The stable rating outlook reflects Moody’s expectation that the Company will continue to maintain liquidity and generate earnings sufficient to withstand
further secular declines of its legacy film businesses, lack of substantial profitability in certain of its digital businesses and its sizable new business start-up
costs.
The Company is in compliance with all covenants or other requirements set forth in its credit agreements and indentures. Further, the Company does not
have any rating downgrade triggers that would accelerate the maturity dates of its debt. However, the Company could be required to increase the dollar
amount of its letters of credit or provide other financial support up to an additional $70 million at the current credit ratings. As of the filing date of this Form
10-K, the Company has not been requested to materially increase its letters of credit or other financial support. Downgrades in the Company’s credit rating
or disruptions in the capital markets could impact borrowing costs and the nature of its funding alternatives.
Contractual Obligations
The impact that our contractual obligations are expected to have on the Company’s liquidity and cash flow in future periods is as follows:
As of December 31, 2007
(in millions) Total 2008 2009 2010 2011 2012 2013+
Long-term debt (1) $ 1,589 $ 300 $ 45 $ 43 $ 40 $ 38 $ 1,123
Operating lease obligations 412 99 81 68 45 36 83
Purchase obligations (2) 1,130 563 178 121 87 87 94
Uncertain tax positions and interest (3) 62 62
Total (4) (5) $ 3,193 $ 1,024 $ 304 $ 232 $ 172 $ 161 $ 1,300
(1) Represents maturities of the Company’s long-term debt obligations as shown on the Consolidated Statement of Financial Position. See Note 9, “Short-Term Borrowings
and Long-Term Debt” in the Notes to Financial Statements.

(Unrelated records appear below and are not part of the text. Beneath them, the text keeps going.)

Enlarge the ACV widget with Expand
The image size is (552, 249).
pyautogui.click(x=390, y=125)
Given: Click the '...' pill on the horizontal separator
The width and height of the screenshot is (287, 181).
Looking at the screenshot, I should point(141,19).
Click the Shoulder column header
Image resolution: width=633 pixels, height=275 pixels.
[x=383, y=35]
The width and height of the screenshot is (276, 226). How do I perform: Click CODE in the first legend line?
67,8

(2) Purchase obligations include agreements related to supplies, production and administrative services, as well as marketing and advertising, that are enforceable and le-
gally binding on the Company and that specify all significant terms, including: fixed or minimum quantities to be purchased; fixed, minimum or variable price provisions;
and the approximate timing of the transaction. Purchase obligations exclude agreements that are cancelable without penalty. The terms of these agreements cover the
next two to sixteen years. See Note 11, “Commitments and Contingencies,” in the Notes to Financial Statements.

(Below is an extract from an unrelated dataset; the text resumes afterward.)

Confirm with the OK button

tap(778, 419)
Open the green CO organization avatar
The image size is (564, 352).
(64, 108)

(3) Due to uncertainty regarding the completion of tax audits and possible outcomes, the remaining estimate of the timing of payments related to uncertain tax positions and
interest cannot be made. See Note 16, “Income Taxes,” in the Notes to Financial Statements for additional information regarding the Company’s uncertain tax positions.
(4) Funding requirements for the Company’s major defined benefit retirement plans and other postretirement benefit plans have not been determined, therefore, they have
not been included. In 2007, the Company made contributions to its major defined benefit retirement plans and benefit payments for its other postretirement benefit plans
of $111 million ($38 million relating to its U.S. defined benefit plans) and $218 million ($212 million relating to its U.S. other postretirement benefits plan), respectively.
The Company expects to contribute approximately $51 million ($23 million relating to its U.S. defined benefit plans) and $209 million ($204 million relating to its U.S.
other postretirement benefits plan), respectively, to its defined benefit plans and other postretirement benefit plans in 2008.
(5) Because their future cash outflows are uncertain, the other long-term liabilities presented in Note 10, “Other Long-Term Liabilities” are excluded from this table.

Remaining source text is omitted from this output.